2. Ensure the process/content split

Brainstorming or ideation works optimally if there is recognition for separating process and content.   What happens if groups do not separate process and content is that either there is a power-struggle for leadership or there is one member whose approval of ideas will control the group. To manage group brainstorming to ensure participation without power plays, either appoint a facilitator who does not get into content or use a technique for head-lining your comments that starts each idea with “I wish” or “What if” or “We could” or “How to” then follow that with your idea as succinctly as possible in language that everyone can grasp. This way all ideas are created equal and can be built on using the “yes and” technique.

Concept Sheet and Toys

3. Go on creative excursions

Creative excursions help groups take a mental break and then use the content of that mental break to relate back to the subject and generate new ideas and potentially more creative ideas. One mental break that I like is to reverse the task and rather than ask what we could do, ask the group what they would never do. For each statement about what they would never do, ask them to turn that into a positive idea. This often creates stretch ideas which can then be a candidate for developmental thinking. Other mental excursions include taking a holiday in your mind and then applying those images, feelings, sensations back to the task. Also, each group member can be asked to think of a favorite character in a novel, movie or cartoon and then offer ideas from that character’s perspective. Not only will you have fun, but you’ll generate lots of interesting ideas.

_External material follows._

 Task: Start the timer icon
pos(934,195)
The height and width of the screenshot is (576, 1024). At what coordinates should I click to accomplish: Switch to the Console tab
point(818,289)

4. Practice developmental thinking

Developmental thinking has everything to do with pushing idea generation out beyond the current threshold of acceptability. Most ideas group members offer fall very close to that tactically-accepted threshold. If a group member throws out an idea well beyond the threshold of acceptability rather than pounce on it as ridiculous, value it and give it ‘hang time’.   Use ‘how to’ thinking to nurture and develop it to the point that it is ‘acceptable’ and you’ll see that it has pushed excitingly beyond the original notion of the threshold of acceptable.

These tips are four of many. They are easy to use and do make a difference.

So, please do not complain about unproductive group brainstorming or ideation efforts if you don’t commit to using these tips.